>> start Text passage

The Company effected a reverse split of our
Common stock by a ratio of three thousand for one (3,000:1). The board of directors was authorized to implement the reverse stock
split effective March 5, 2018. The reverse stock split adjusted the then issued and outstanding Common shares of the company
from 4,457,470,456 Common Shares to a total of 1,485,824 Common Shares. This action had no effect on the number of Authorized
common shares of the Company.
Issuances
of Common Stock During 2018
Convertible Notes Payable
During
the fiscal first quarter, the Company issued 203,767 shares of its common stock upon the conversion of $40,030 of principal
of its outstanding convertible notes, at an average price of $0.1965 per share.
During
the fiscal second quarter, the Company issued 79,333 shares of its common stock upon the conversion of $11,900 of principal
of its outstanding convertible notes, at an average price of $0.015 per share.
During
the fiscal fourth quarter, the Company issued 994,446 shares of its common stock upon the conversion of $89,500 of principal
of its outstanding convertible notes, at an average price of $0.09 per share.
Stock Based Compensation
During
May 2018 the Company issued 1,500,000 shares of its common stock to its CEO, Mark Lucky, as compensation. The shares were valued
at $0.06, the market price on the date of issuance for a total value of $90,000. The expense is included in general and administrative
expenses and was recognized on the date the stock was issued. See Note 8 – Related Party Transactions.

>> end Text passage
>> start Source excerpt

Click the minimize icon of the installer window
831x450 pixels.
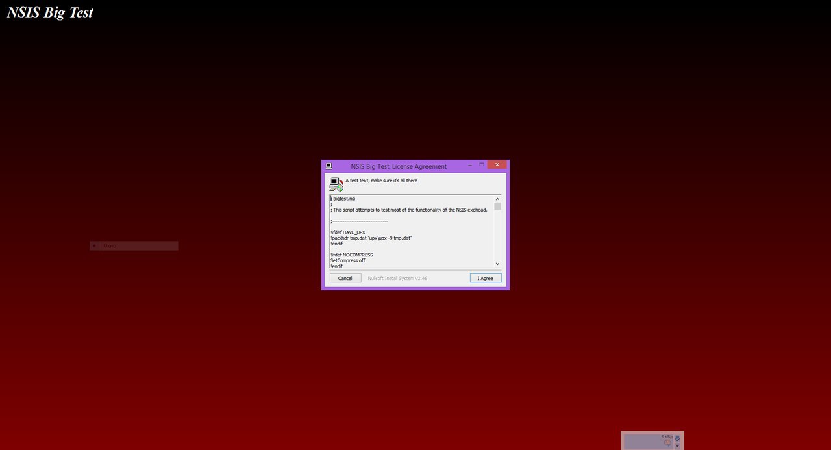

>> end Source excerpt

● **The tasks**:
a – From the text on the company's common stock, reproduce the stretch from "The Company effected" through "of the Company." without any changes.
b – According to the text on the company's common stock, on what date did the reverse stock split take effect?
c – Extend the text on the company's common stock, beginning after its final sentence.

● **Answers per task**:
a –
The Company effected a reverse split of our
Common stock by a ratio of three thousand for one (3,000:1). The board of directors was authorized to implement the reverse stock
split effective March 5, 2018. The reverse stock split adjusted the then issued and outstanding Common shares of the company
from 4,457,470,456 Common Shares to a total of 1,485,824 Common Shares. This action had no effect on the number of Authorized
common shares of the Company.

b – March 5, 2018.

c –
During
May 2018 the Company issued 1,000,000 shares of its common stock to Tom Grbelja, as compensation for his service on the Board
of Directors. The shares were valued at $0.06, the market price on the date of issuance for a total value of $60,000. The expense
is included in general and administrative expenses and was recognized on the date the stock was issued. See Note 8 – Related
Party Transactions.
During
May 2018 the Company issued 900,000 shares of its common stock to Paul Favata, as compensation for his service on the Board of
Directors. The shares were valued at $0.06, the market price on the date of issuance for a total value of $54,000. The expense
is included in general and administrative expenses and was recognized on the date the stock was issued. See Note 8 – Related
Party Transactions.
During
May 2018 the Company issued 1,450,000 shares of its common stock to two consultants, as compensation for consulting services.
The shares were valued at $0.06, the market price on the date of issuance for a total value of $87,000. The expense is included
in general and administrative expenses and was recognized on the date the stock was issued.
During
May 2018 the Company issued 1,131,350 shares of its common stock to three consultants, as compensation for consulting services.
The shares were valued at $0.12, the market price on the date of issuance for a total value of $135,762. The expense is included
in general and administrative expenses and was recognized on the date the stock was issued.
Sale
of Restricted Common Stock
During
May 2018 we sold 100,000 shares of common stock, valued at $10,000 to an accredited investor, and the issuance was exempt from
registration under the Securities Act of 1933 in reliance on an exemption provided by Section 4(2) of that act.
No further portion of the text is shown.